Tune it Up for Summer SavingsPublished on: June 12, 2014
If you dread the expected increase in your utility bills as the mercury rises, then you may want to evaluate your air conditioning system for maintenance needs.
What is Air Conditioning Maintenance?
Maintenance service for your home comfort equipment is much like tune-up service for your vehicle in that a thorough inspection is performed to pinpoint potential problems with critical components of the system. Although a spark plug change may not be convenient, timely completion of this task based on a mechanic’s recommendation can save you more serious trouble later on. The same is true as your AC technician inspects your indoor and outdoor units and tests your thermostat.
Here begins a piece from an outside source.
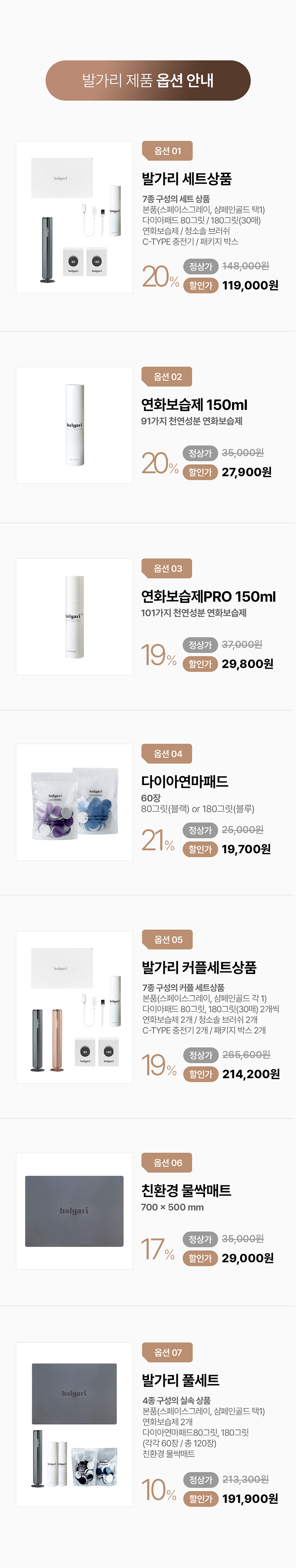The image size is (296, 1568).
Task: Select the 옵션 06 label badge
Action: pyautogui.click(x=168, y=1163)
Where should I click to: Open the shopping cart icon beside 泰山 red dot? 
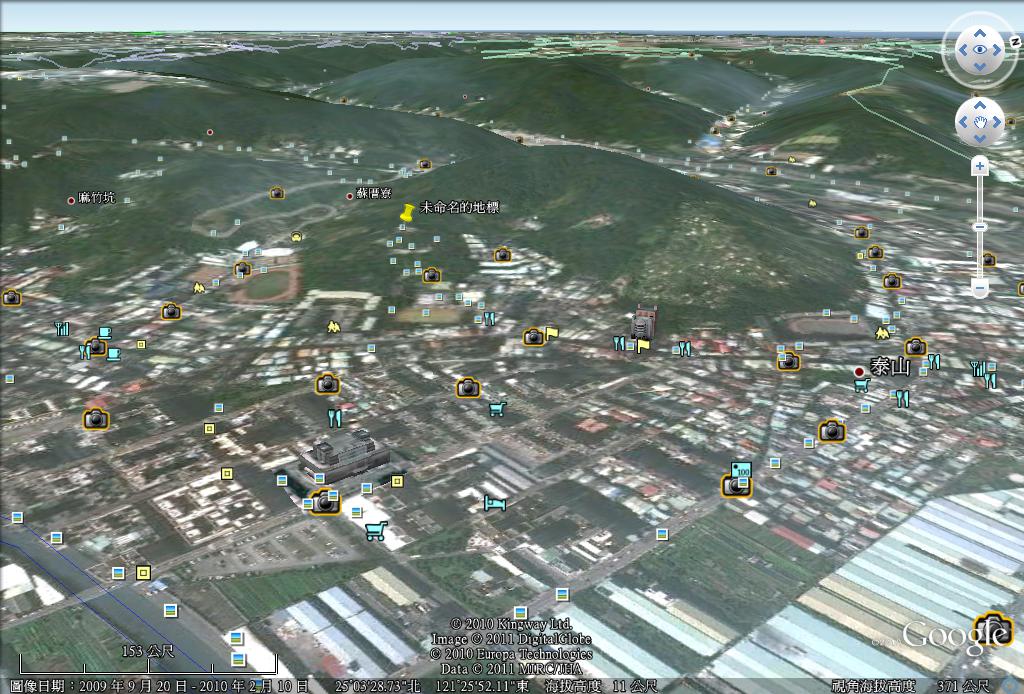coord(862,385)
Common steps taken during air conditioning maintenance include:
- Tightening of loose fittings
- Testing of electric components
- Cleaning and lubrication of moving parts
- Evaluation of refrigerant levels and identification of potential leaks
- Inspection and cleaning of indoor and outdoor coils
- Cleaning of drain pan and lines
- Testing and calibration of thermostat
- Evaluation of air pressure at registers
If your technician identifies worn or failing parts, you may be provided with an estimate for replacement. Your technician’s diagnostics can often pinpoint issues that might lead to a system failure if left unchecked. Regular tune-ups can reduce your risk of unexpected AC repair needs by up to 95 percent.
Additional Benefits of AC Maintenance
As your equipment is optimized, the efficiency decline associated with normal wear and tear can be countered. This decline can be as much as 5 percent annually, and a system that is ignored over time can experience dramatic performance problems. As you have your system serviced, you can enjoy cooling bill reduction in the following areas:
- Refrigerant – inadequate refrigerant can result in poor cooling. It can also stress your compressor. A leak can also affect the environment if you are operating a Freon-based system. An undercharge of 10 percent can represent 20 percent more energy usage. A complete loss of Freon due to an undiagnosed leak can result in expensive repairs.
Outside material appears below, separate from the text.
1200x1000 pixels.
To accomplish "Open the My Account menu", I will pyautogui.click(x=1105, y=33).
- Dirty coils – both the inside and outside coils of your system promote energy exchange between the refrigerant and the surrounding air. A layer of dirt inhibits this process, and the combined effects inside and outside can increase energy demands by up to 30 percent.
- Leaky ducts – your technician’s test of air pressures may allow for the diagnosis of duct leaks, an issue that can represent between 20 and 40 percent of the cooling energy used in your home.